Problem requirements -> Transcribe, word for word, every record in the data below.

+++ Data extract +++

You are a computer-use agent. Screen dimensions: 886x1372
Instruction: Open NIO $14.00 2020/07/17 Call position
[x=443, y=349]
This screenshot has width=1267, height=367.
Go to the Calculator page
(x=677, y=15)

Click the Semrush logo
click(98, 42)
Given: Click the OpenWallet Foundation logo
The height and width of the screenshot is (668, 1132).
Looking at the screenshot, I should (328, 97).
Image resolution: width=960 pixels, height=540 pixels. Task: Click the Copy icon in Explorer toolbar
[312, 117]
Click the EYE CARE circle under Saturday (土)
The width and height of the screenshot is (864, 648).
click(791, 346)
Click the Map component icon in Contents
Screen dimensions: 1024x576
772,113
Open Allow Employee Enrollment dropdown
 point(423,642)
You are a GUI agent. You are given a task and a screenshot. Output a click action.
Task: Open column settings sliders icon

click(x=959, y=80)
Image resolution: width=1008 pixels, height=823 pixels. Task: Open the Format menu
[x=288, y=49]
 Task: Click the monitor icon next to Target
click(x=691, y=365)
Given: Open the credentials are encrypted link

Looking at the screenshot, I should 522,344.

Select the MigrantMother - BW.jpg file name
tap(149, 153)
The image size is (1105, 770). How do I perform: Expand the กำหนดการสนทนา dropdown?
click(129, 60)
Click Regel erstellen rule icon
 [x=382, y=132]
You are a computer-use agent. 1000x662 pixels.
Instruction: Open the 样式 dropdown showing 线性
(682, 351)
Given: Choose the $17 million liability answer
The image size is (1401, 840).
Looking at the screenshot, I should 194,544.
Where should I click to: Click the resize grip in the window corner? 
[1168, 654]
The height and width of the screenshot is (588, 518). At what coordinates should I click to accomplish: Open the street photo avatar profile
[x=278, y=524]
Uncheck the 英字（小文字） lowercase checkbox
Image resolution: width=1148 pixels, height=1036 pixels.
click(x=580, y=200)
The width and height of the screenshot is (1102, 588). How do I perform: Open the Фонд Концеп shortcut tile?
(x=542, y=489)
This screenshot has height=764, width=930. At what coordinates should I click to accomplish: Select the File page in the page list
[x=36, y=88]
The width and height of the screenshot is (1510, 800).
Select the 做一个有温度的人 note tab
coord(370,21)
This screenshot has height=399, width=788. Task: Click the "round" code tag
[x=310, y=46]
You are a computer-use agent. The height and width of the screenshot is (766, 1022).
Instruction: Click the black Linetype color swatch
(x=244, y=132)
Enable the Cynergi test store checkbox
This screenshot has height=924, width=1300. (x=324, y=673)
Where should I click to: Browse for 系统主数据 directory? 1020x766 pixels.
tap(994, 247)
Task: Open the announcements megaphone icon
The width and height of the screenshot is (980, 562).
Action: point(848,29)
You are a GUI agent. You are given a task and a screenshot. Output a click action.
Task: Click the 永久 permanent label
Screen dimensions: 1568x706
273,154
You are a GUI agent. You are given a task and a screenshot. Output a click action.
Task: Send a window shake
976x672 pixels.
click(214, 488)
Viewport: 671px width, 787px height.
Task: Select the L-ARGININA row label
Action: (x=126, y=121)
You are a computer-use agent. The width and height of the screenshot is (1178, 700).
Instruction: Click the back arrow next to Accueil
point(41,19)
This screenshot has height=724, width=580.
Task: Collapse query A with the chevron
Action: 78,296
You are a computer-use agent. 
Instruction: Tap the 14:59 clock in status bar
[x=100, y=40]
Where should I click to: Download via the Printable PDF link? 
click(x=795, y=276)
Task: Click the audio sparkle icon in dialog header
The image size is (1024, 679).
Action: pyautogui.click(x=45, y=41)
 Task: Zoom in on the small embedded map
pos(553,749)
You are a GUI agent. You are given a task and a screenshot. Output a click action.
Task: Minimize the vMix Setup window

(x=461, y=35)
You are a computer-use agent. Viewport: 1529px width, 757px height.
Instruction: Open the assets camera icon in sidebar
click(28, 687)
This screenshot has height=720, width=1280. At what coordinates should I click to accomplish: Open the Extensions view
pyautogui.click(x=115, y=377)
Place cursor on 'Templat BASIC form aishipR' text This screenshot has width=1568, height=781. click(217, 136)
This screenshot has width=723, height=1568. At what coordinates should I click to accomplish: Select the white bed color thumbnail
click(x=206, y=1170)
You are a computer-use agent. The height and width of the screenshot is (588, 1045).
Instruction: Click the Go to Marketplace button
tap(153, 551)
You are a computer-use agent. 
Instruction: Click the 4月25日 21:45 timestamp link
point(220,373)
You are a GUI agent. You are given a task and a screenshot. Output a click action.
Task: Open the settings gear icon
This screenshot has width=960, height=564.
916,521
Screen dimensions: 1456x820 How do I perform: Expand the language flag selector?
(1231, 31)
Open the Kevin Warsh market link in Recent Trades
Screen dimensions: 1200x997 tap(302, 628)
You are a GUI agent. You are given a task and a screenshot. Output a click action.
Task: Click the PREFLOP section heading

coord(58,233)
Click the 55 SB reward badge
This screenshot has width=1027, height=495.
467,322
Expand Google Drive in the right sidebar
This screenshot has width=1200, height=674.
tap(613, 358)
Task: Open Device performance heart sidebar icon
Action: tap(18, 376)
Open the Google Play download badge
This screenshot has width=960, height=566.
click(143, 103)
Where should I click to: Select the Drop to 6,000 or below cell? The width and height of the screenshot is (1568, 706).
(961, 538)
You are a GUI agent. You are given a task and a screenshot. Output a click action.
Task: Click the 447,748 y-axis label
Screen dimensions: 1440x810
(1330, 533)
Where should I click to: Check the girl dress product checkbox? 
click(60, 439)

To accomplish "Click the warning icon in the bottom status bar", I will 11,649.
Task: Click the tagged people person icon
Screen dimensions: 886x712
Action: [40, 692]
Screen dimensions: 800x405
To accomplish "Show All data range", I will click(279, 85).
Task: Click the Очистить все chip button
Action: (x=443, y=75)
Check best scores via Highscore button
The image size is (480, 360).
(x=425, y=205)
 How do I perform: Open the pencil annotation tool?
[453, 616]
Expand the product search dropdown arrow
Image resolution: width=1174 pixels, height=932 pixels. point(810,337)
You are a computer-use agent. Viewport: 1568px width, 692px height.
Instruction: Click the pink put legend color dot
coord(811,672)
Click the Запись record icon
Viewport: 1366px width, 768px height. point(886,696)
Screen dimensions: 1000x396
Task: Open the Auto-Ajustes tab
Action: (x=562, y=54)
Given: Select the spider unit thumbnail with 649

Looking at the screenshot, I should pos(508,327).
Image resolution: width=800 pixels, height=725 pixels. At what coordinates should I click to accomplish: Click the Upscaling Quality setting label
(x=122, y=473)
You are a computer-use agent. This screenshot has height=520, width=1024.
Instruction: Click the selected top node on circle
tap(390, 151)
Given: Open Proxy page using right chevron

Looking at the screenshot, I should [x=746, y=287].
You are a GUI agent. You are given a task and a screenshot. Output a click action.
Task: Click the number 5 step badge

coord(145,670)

+++

Exercise answer ->
You are a computer-use agent. Screen dimensions: 886x1372
Instruction: Open NIO $14.00 2020/07/17 Call position
[x=443, y=349]
This screenshot has width=1267, height=367.
Go to the Calculator page
(x=677, y=15)

Click the Semrush logo
click(98, 42)
Given: Click the OpenWallet Foundation logo
The height and width of the screenshot is (668, 1132).
Looking at the screenshot, I should (328, 97).
Image resolution: width=960 pixels, height=540 pixels. Task: Click the Copy icon in Explorer toolbar
[312, 117]
Click the EYE CARE circle under Saturday (土)
The width and height of the screenshot is (864, 648).
click(791, 346)
Click the Map component icon in Contents
Screen dimensions: 1024x576
772,113
Open Allow Employee Enrollment dropdown
 point(423,642)
You are a GUI agent. You are given a task and a screenshot. Output a click action.
Task: Open column settings sliders icon

click(x=959, y=80)
Image resolution: width=1008 pixels, height=823 pixels. Task: Open the Format menu
[x=288, y=49]
 Task: Click the monitor icon next to Target
click(x=691, y=365)
Given: Open the credentials are encrypted link

Looking at the screenshot, I should 522,344.

Select the MigrantMother - BW.jpg file name
tap(149, 153)
The image size is (1105, 770). How do I perform: Expand the กำหนดการสนทนา dropdown?
click(129, 60)
Click Regel erstellen rule icon
 [x=382, y=132]
You are a computer-use agent. 1000x662 pixels.
Instruction: Open the 样式 dropdown showing 线性
(682, 351)
Given: Choose the $17 million liability answer
The image size is (1401, 840).
Looking at the screenshot, I should 194,544.
Where should I click to: Click the resize grip in the window corner? 
[1168, 654]
The height and width of the screenshot is (588, 518). At what coordinates should I click to accomplish: Open the street photo avatar profile
[x=278, y=524]
Uncheck the 英字（小文字） lowercase checkbox
Image resolution: width=1148 pixels, height=1036 pixels.
click(x=580, y=200)
The width and height of the screenshot is (1102, 588). How do I perform: Open the Фонд Концеп shortcut tile?
(x=542, y=489)
This screenshot has height=764, width=930. At what coordinates should I click to accomplish: Select the File page in the page list
[x=36, y=88]
The width and height of the screenshot is (1510, 800).
Select the 做一个有温度的人 note tab
coord(370,21)
This screenshot has height=399, width=788. Task: Click the "round" code tag
[x=310, y=46]
You are a computer-use agent. The height and width of the screenshot is (766, 1022).
Instruction: Click the black Linetype color swatch
(x=244, y=132)
Enable the Cynergi test store checkbox
This screenshot has height=924, width=1300. (x=324, y=673)
Where should I click to: Browse for 系统主数据 directory? 1020x766 pixels.
tap(994, 247)
Task: Open the announcements megaphone icon
The width and height of the screenshot is (980, 562).
Action: point(848,29)
You are a GUI agent. You are given a task and a screenshot. Output a click action.
Task: Click the 永久 permanent label
Screen dimensions: 1568x706
273,154
You are a GUI agent. You are given a task and a screenshot. Output a click action.
Task: Send a window shake
976x672 pixels.
click(214, 488)
Viewport: 671px width, 787px height.
Task: Select the L-ARGININA row label
Action: (x=126, y=121)
You are a computer-use agent. The width and height of the screenshot is (1178, 700).
Instruction: Click the back arrow next to Accueil
point(41,19)
This screenshot has height=724, width=580.
Task: Collapse query A with the chevron
Action: 78,296
You are a computer-use agent. 
Instruction: Tap the 14:59 clock in status bar
[x=100, y=40]
Where should I click to: Download via the Printable PDF link? 
click(x=795, y=276)
Task: Click the audio sparkle icon in dialog header
The image size is (1024, 679).
Action: pyautogui.click(x=45, y=41)
 Task: Zoom in on the small embedded map
pos(553,749)
You are a GUI agent. You are given a task and a screenshot. Output a click action.
Task: Minimize the vMix Setup window

(x=461, y=35)
You are a computer-use agent. Viewport: 1529px width, 757px height.
Instruction: Open the assets camera icon in sidebar
click(28, 687)
This screenshot has height=720, width=1280. At what coordinates should I click to accomplish: Open the Extensions view
pyautogui.click(x=115, y=377)
Place cursor on 'Templat BASIC form aishipR' text This screenshot has width=1568, height=781. click(217, 136)
This screenshot has width=723, height=1568. At what coordinates should I click to accomplish: Select the white bed color thumbnail
click(x=206, y=1170)
You are a computer-use agent. The height and width of the screenshot is (588, 1045).
Instruction: Click the Go to Marketplace button
tap(153, 551)
You are a computer-use agent. 
Instruction: Click the 4月25日 21:45 timestamp link
point(220,373)
You are a GUI agent. You are given a task and a screenshot. Output a click action.
Task: Open the settings gear icon
This screenshot has width=960, height=564.
916,521
Screen dimensions: 1456x820 How do I perform: Expand the language flag selector?
(1231, 31)
Open the Kevin Warsh market link in Recent Trades
Screen dimensions: 1200x997 tap(302, 628)
You are a GUI agent. You are given a task and a screenshot. Output a click action.
Task: Click the PREFLOP section heading

coord(58,233)
Click the 55 SB reward badge
This screenshot has width=1027, height=495.
467,322
Expand Google Drive in the right sidebar
This screenshot has width=1200, height=674.
tap(613, 358)
Task: Open Device performance heart sidebar icon
Action: tap(18, 376)
Open the Google Play download badge
This screenshot has width=960, height=566.
click(143, 103)
Where should I click to: Select the Drop to 6,000 or below cell? The width and height of the screenshot is (1568, 706).
(961, 538)
You are a GUI agent. You are given a task and a screenshot. Output a click action.
Task: Click the 447,748 y-axis label
Screen dimensions: 1440x810
(1330, 533)
Where should I click to: Check the girl dress product checkbox? 
click(60, 439)

To accomplish "Click the warning icon in the bottom status bar", I will 11,649.
Task: Click the tagged people person icon
Screen dimensions: 886x712
Action: [40, 692]
Screen dimensions: 800x405
To accomplish "Show All data range", I will click(279, 85).
Task: Click the Очистить все chip button
Action: (x=443, y=75)
Check best scores via Highscore button
The image size is (480, 360).
(x=425, y=205)
 How do I perform: Open the pencil annotation tool?
[453, 616]
Expand the product search dropdown arrow
Image resolution: width=1174 pixels, height=932 pixels. point(810,337)
You are a computer-use agent. Viewport: 1568px width, 692px height.
Instruction: Click the pink put legend color dot
coord(811,672)
Click the Запись record icon
Viewport: 1366px width, 768px height. point(886,696)
Screen dimensions: 1000x396
Task: Open the Auto-Ajustes tab
Action: (x=562, y=54)
Given: Select the spider unit thumbnail with 649

Looking at the screenshot, I should pos(508,327).
Image resolution: width=800 pixels, height=725 pixels. At what coordinates should I click to accomplish: Click the Upscaling Quality setting label
(x=122, y=473)
You are a computer-use agent. This screenshot has height=520, width=1024.
Instruction: Click the selected top node on circle
tap(390, 151)
Given: Open Proxy page using right chevron

Looking at the screenshot, I should [x=746, y=287].
You are a GUI agent. You are given a task and a screenshot. Output a click action.
Task: Click the number 5 step badge

coord(145,670)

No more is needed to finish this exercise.